Post by xenopeek » Fri Mar 23, 2018 8:30 am

1. New releases in general bring new hardware enablement from them using newer kernel and newer graphics stack. They will also have the available security updates applied to the packages on them. That all is comparable to what Ubuntu does with its point releases. Linux Mint in addition brings you new feature releases (not just bugfixes) of the software developed and/or maintained by Linux Mint. Things like the X-Apps, Mint tools, Cinnamon, MATE, Xfce and so on.

2. Yes.

3. Unless there are security updates for such packages, yes.

4. While Linux Mint uses the Ubuntu repositories as a package base it doesn't use the Ubuntu ISOs. The Ubuntu ISO point releases are basically just the same ISO but with the packages on it updated with the available security updates and new hardware enablement. Such that after installion of the Ubuntu ISO point release there are fewer updates the user would have to install and the chance of the software working with newer hardware being better. Linux Mint also does that for its ISO point releases but as noted above Linux Mint also does new feature releases of software developed and/or maintained by Linux Mint as part of its ISO point releases.
#####
▸ SET TASK 1: Rewrite the records between the lines holding "Task: Open the Журнал menu item" and "Action: [1330, 187]", inclusive, changing "Task" to "Goal" and keeping everything else the same.
The records below the text are unrelated to it.

▸ DATA FOR PROCESSING:
#####
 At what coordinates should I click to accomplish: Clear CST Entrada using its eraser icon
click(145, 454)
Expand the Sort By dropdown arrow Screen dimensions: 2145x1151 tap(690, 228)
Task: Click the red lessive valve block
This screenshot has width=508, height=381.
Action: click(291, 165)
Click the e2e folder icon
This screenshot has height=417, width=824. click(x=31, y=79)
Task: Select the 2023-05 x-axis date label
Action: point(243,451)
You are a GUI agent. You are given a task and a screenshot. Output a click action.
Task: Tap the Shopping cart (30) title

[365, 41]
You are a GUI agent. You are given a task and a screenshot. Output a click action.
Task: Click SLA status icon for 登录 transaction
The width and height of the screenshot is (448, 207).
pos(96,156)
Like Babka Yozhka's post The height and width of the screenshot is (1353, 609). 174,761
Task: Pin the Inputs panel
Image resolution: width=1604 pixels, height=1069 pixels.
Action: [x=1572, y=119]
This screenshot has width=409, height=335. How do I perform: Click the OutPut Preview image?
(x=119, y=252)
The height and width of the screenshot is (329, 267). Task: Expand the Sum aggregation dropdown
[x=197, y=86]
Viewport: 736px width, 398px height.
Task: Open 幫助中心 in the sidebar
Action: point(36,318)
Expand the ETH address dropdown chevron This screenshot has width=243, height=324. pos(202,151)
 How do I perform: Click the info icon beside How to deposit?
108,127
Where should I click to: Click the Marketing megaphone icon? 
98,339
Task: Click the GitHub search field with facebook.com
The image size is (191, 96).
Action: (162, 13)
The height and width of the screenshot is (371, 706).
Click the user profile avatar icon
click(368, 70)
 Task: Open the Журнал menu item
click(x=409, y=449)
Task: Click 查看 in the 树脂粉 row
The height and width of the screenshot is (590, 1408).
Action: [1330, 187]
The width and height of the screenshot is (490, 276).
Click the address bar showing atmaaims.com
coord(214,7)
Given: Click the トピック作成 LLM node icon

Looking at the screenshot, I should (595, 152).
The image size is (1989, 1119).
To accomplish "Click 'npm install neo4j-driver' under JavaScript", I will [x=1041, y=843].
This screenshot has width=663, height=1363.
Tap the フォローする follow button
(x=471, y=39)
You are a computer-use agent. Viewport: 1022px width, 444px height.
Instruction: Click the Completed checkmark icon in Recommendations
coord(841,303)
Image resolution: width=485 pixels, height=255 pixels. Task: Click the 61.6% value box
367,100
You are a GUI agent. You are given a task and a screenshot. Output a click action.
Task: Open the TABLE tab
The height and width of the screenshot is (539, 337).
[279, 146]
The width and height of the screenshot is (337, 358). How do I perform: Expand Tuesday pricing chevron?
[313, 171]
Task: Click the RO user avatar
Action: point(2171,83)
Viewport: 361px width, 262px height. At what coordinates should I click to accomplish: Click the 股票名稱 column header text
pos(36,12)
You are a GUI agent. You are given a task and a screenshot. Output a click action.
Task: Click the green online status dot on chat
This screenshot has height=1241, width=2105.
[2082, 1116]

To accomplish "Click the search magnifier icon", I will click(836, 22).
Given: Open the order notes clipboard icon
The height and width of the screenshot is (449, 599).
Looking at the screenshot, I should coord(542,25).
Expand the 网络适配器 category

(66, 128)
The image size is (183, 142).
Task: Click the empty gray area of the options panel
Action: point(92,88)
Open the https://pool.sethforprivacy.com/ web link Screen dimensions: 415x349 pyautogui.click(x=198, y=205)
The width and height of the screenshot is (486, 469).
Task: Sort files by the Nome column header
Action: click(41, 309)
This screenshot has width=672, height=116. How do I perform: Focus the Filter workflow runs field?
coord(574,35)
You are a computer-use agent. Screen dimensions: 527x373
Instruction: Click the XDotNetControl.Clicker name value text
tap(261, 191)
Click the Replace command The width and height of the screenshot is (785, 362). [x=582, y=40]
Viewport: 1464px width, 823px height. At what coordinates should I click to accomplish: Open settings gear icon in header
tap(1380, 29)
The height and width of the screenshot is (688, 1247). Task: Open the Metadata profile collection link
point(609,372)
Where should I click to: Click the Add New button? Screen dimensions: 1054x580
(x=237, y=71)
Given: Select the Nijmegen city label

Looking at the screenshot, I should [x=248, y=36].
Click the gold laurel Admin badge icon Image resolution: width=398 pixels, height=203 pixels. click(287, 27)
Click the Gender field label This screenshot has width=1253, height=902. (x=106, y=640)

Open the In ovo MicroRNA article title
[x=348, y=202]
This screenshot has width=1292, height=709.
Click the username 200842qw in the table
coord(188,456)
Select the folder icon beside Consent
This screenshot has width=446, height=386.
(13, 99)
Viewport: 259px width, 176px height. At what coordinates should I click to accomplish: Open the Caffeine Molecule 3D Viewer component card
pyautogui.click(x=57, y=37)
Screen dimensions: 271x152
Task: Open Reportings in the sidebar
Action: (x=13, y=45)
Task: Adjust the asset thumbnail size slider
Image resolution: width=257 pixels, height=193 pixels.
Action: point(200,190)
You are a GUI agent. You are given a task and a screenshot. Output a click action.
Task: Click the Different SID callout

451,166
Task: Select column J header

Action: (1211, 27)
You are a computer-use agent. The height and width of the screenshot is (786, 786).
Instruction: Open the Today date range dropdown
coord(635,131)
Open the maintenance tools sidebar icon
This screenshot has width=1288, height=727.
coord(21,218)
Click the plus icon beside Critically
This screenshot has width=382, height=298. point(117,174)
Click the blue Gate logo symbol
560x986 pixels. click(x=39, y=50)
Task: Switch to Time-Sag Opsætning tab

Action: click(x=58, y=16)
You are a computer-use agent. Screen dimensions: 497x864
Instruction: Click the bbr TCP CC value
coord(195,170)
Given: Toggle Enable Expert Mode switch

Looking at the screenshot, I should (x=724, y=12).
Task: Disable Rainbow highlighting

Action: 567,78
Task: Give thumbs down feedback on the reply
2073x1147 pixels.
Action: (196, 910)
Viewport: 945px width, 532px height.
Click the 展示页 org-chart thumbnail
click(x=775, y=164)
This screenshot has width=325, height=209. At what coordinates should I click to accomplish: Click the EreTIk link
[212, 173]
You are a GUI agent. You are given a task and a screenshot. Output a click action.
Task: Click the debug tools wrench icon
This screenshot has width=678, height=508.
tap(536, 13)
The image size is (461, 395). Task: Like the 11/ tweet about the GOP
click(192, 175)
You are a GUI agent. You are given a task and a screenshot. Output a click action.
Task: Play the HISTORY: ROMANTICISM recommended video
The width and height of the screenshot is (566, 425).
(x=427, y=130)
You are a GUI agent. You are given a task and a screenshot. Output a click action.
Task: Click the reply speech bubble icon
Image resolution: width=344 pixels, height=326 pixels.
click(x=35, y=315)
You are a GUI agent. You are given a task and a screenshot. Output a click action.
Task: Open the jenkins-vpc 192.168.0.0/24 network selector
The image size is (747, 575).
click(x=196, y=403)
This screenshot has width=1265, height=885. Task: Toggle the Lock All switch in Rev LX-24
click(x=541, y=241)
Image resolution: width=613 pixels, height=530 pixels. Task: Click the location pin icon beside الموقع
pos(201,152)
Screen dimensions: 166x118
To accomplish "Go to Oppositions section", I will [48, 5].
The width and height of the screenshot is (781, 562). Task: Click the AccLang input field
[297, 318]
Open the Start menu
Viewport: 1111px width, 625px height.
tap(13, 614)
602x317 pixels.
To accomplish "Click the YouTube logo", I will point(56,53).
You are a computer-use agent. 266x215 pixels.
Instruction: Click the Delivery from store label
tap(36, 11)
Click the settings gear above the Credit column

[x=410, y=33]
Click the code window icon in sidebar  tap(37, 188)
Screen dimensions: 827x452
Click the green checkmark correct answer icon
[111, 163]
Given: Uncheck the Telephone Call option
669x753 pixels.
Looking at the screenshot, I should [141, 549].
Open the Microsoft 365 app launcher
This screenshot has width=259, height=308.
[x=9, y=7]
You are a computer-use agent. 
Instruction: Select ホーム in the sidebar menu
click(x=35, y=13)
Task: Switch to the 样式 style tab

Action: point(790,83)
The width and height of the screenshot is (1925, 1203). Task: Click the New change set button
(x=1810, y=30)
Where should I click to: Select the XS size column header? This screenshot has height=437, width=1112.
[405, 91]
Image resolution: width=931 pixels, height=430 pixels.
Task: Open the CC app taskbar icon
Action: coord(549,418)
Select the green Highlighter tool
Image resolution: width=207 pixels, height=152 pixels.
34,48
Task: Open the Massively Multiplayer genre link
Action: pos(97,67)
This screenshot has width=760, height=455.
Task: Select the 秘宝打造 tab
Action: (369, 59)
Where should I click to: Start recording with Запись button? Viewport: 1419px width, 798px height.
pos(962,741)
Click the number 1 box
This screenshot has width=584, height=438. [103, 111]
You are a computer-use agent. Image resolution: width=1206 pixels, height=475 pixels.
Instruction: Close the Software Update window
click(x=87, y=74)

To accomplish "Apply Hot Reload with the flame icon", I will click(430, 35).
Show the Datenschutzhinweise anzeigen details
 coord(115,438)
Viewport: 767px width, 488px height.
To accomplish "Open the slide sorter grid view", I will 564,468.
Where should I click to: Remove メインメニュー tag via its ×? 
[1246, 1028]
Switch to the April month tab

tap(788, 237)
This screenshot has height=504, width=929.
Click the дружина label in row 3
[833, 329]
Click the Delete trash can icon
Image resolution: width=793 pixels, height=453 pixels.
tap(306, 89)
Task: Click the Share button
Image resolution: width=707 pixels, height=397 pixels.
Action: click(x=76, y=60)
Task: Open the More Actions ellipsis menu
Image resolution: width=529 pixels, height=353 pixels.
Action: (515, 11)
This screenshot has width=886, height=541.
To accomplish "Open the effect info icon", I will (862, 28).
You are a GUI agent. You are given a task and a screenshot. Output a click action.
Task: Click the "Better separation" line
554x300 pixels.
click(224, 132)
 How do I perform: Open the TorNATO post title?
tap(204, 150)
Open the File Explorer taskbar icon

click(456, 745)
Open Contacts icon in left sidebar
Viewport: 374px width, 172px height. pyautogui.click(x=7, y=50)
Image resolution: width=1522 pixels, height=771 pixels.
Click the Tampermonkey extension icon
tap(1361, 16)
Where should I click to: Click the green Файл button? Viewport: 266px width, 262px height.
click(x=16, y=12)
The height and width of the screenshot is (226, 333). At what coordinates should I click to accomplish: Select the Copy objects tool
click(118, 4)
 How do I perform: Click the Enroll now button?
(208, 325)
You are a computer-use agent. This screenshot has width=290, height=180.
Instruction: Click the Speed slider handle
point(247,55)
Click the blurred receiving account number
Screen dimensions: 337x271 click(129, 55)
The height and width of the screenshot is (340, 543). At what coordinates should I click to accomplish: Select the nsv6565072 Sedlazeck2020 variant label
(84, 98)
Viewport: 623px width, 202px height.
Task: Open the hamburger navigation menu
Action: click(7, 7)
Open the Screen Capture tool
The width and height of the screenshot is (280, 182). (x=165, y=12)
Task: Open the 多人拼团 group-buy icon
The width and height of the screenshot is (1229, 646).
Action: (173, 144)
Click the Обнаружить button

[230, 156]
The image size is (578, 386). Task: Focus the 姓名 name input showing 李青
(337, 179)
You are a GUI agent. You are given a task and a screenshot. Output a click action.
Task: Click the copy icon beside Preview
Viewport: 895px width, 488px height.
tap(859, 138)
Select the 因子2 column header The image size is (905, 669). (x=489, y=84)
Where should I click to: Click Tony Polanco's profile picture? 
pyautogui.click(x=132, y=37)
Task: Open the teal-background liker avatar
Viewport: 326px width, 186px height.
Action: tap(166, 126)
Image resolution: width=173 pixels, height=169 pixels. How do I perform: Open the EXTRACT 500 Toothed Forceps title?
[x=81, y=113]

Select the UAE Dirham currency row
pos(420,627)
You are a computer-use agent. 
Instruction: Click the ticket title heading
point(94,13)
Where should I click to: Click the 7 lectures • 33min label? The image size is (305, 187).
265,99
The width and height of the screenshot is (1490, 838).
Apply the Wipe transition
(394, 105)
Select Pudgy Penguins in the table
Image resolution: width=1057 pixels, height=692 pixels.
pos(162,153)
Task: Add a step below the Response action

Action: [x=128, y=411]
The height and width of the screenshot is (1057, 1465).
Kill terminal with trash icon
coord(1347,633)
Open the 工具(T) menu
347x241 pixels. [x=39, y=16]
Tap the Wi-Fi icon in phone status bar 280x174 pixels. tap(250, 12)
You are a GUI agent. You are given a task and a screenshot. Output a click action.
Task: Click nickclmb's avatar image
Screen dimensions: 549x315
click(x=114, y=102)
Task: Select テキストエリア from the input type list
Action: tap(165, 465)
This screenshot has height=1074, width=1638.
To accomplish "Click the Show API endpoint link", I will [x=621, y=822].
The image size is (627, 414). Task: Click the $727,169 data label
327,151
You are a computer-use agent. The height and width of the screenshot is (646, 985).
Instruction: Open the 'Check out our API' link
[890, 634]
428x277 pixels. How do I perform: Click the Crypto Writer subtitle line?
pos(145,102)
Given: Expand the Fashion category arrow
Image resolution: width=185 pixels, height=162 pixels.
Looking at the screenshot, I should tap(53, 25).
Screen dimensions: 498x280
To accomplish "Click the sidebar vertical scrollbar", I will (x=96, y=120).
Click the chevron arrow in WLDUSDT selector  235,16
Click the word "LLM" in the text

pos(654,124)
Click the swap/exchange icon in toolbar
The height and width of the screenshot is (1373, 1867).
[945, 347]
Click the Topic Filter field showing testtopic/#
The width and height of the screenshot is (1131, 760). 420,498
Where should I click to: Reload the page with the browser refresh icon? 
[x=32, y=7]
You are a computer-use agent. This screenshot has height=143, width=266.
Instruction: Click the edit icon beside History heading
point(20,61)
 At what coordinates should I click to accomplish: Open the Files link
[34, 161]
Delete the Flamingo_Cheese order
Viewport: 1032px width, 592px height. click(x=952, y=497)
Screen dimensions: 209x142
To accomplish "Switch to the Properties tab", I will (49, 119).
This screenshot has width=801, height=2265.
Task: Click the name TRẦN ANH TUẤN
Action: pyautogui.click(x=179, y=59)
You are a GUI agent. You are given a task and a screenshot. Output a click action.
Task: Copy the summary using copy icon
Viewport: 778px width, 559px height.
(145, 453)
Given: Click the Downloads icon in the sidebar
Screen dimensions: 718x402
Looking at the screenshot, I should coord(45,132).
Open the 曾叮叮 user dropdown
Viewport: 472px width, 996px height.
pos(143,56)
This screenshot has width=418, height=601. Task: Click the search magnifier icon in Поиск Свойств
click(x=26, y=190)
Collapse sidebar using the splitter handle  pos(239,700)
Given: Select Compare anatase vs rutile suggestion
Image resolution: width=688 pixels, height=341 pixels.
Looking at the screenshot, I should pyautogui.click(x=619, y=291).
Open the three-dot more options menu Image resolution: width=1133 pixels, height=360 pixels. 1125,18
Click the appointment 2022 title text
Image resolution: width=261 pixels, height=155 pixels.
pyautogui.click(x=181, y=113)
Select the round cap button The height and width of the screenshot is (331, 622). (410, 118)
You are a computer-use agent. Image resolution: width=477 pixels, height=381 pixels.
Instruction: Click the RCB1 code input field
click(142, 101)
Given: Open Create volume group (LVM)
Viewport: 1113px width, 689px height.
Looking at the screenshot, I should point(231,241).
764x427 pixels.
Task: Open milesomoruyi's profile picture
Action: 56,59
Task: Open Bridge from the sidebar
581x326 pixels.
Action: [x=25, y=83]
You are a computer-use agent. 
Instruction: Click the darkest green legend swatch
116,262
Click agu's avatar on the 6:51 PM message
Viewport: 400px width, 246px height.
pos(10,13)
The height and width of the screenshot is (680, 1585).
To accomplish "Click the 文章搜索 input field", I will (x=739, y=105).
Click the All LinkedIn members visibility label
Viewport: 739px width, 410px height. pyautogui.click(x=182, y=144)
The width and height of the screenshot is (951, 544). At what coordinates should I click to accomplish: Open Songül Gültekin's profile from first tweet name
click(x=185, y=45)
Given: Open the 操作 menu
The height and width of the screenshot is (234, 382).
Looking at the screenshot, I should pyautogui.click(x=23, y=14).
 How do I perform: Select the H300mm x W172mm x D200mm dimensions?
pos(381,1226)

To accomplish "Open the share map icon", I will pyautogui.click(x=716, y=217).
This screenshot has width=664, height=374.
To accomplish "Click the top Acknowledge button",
#####
▸ SET TASK 2: Translate this sentence from the Linux Mint post into Spanish: "While Linux Mint uses the Ubuntu repositories as a package base it doesn't use the Ubuntu ISOs."

▸ CORRECT OUTPUT 1:
 Goal: Open the Журнал menu item
click(x=409, y=449)
Goal: Click 查看 in the 树脂粉 row
The height and width of the screenshot is (590, 1408).
Action: [1330, 187]

▸ CORRECT OUTPUT 2: Aunque Linux Mint usa los repositorios de Ubuntu como base de paquetes, no usa las ISO de Ubuntu.